La deuxième voie d’accès concerne les contractuels et les fonctionnaires justifiant de six ans d’expérience minimum. Dans ce cas, le recrutement sera opéré au moyen d’une procédure de sélection commune au Conseil et à la Cour mais aussi à d’autres services comme les inspections interministérielles, désormais fonctionnalisées. L’agent recruté par cette voie pourra demander son intégration. Il sera alors auditionné par la commission paritaire de 6 membres décrite plus haut. Et il pourra obtenir son intégration plus rapidement que les jeunes, au bout de dix-huit mois contre trois ans pour les autres. Aucune indication n’est donnée sur l’ampleur du renouvellement permis par cette voie et qui dépendra du nombre de postes ouverts. Nombre lui-même conditionné par la pyramide des âges des corps.
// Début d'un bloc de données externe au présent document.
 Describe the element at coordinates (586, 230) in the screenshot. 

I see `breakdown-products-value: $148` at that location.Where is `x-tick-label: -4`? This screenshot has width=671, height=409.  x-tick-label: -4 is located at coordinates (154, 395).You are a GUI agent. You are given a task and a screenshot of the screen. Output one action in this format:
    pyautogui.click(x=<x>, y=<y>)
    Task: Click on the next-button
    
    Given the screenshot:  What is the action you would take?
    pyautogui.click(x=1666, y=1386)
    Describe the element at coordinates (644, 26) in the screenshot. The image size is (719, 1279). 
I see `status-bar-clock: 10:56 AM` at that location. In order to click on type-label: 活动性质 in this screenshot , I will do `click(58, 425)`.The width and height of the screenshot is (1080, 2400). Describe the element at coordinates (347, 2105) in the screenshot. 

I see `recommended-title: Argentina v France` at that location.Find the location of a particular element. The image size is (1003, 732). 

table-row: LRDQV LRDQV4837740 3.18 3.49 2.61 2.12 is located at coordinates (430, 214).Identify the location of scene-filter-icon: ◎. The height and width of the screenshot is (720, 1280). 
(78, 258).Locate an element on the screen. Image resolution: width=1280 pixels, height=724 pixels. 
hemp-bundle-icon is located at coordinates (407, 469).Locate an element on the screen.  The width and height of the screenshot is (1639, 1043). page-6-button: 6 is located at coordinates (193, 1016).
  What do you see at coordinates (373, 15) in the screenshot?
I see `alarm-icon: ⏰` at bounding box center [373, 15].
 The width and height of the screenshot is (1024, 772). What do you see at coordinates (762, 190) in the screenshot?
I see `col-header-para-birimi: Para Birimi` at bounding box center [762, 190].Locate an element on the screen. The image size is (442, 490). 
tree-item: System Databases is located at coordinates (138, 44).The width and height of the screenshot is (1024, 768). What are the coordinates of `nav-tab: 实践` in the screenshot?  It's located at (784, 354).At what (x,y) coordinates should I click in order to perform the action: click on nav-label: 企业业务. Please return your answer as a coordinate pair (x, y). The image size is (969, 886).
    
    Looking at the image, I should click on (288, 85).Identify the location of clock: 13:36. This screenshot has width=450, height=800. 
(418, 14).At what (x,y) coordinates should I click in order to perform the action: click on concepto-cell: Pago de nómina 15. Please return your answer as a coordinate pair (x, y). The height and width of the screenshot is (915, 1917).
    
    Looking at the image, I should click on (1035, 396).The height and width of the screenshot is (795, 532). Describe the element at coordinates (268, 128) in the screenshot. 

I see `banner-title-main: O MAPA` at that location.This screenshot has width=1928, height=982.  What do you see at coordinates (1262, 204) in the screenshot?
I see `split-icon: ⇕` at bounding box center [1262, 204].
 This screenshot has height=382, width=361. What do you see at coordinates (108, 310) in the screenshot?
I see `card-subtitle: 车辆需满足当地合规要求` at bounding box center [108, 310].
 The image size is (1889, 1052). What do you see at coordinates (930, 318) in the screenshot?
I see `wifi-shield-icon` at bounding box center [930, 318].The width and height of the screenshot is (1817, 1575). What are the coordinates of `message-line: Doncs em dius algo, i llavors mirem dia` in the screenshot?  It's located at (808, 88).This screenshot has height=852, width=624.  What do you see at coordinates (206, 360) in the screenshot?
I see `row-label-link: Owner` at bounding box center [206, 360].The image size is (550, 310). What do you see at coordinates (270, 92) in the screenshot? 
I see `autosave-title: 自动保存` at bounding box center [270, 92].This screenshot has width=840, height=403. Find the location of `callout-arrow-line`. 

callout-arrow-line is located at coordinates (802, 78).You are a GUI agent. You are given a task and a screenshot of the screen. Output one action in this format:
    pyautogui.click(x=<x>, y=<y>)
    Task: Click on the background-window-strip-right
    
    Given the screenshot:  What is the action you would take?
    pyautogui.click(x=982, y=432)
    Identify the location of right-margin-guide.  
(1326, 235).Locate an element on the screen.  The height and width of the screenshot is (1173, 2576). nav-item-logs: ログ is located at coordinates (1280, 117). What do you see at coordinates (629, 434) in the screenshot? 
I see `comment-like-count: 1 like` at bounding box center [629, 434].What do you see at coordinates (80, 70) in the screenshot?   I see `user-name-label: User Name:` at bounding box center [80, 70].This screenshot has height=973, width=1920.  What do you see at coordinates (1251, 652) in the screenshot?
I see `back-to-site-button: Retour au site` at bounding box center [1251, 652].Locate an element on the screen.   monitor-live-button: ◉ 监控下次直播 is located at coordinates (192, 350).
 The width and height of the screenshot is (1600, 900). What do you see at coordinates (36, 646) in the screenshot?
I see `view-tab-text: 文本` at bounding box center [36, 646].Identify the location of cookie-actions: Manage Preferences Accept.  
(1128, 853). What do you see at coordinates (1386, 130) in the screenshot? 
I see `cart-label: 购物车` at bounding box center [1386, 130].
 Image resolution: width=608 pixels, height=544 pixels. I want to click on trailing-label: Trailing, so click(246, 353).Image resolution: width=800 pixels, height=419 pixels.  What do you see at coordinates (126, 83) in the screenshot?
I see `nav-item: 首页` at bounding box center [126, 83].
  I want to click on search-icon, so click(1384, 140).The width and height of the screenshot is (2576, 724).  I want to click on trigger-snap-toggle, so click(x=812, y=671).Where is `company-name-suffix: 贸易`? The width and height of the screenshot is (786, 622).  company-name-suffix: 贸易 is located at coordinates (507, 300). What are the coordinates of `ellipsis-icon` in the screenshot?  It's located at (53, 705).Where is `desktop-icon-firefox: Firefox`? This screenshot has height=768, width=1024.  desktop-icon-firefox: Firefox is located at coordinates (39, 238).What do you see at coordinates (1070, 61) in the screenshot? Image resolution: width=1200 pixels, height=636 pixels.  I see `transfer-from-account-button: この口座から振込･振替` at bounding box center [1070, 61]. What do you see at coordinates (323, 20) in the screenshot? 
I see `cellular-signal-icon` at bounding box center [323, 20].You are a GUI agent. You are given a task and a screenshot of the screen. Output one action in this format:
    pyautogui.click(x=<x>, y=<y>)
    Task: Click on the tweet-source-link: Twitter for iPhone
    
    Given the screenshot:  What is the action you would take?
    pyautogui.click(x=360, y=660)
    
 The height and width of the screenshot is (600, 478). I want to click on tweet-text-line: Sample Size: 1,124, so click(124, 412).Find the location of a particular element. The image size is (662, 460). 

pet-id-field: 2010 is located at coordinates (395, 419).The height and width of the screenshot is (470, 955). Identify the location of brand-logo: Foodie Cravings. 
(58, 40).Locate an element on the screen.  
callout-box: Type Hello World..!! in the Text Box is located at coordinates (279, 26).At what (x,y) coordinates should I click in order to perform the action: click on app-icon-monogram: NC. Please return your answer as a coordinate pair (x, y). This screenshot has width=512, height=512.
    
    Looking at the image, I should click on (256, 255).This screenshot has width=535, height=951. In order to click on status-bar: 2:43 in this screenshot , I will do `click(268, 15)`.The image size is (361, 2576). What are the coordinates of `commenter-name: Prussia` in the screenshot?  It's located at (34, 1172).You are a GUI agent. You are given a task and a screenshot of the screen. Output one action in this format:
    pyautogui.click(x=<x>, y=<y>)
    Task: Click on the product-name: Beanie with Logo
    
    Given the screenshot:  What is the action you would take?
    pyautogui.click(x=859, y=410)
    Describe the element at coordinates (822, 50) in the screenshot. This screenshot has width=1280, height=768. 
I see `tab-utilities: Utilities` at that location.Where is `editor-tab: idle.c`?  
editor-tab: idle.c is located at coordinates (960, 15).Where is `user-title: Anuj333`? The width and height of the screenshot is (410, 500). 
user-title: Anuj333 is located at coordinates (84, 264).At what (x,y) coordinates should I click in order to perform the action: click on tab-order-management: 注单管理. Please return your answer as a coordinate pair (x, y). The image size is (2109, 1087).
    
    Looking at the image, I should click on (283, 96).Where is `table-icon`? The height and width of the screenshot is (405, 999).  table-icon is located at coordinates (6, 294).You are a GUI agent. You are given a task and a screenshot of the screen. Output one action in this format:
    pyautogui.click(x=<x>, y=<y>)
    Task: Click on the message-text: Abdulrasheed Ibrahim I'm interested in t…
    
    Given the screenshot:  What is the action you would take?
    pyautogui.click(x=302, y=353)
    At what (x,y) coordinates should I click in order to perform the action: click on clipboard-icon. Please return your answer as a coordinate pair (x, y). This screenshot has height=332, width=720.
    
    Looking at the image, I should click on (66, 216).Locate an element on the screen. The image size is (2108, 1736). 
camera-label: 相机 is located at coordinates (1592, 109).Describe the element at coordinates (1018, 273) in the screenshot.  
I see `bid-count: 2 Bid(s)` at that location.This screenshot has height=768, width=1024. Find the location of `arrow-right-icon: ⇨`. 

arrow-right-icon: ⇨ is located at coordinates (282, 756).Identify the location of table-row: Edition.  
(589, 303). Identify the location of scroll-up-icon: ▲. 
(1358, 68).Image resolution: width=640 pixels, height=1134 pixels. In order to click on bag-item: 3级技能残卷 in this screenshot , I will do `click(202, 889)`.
Pas d’exemption pour l’entrée dans les grands corps

Par ailleurs, l’ordonnance va fixer le sort des magistrats de chambres régionales des comptes (CRC) et des tribunaux administratifs, aujourd’hui recrutés pour une partie à la sortie de l’ENA. Ils continueront à être recrutés à la sortie du futur ISP et pourront choisir leur affectation en fonction de leur classement. Mais ils auront l’obligation de servir deux ans dans le corps des administrateurs de l’État pour acquérir une expérience dans l’administration active. À noter qu’une exemption sera accordée aux élèves de l’ISP recrutés par le biais du concours interne ou du troisième concours, ce afin de leur éviter un parcours du combattant.

Mais cette logique a sa limite : l’entrée dans les grands corps sera la même pour tous les agents. Aucune exemption ne sera accordée pour les agents issus de l’interne ou du troisième concours. Tout le monde devra faire ses preuves pendant deux ans sur des emplois A+ et sur des fonctions d’administration active.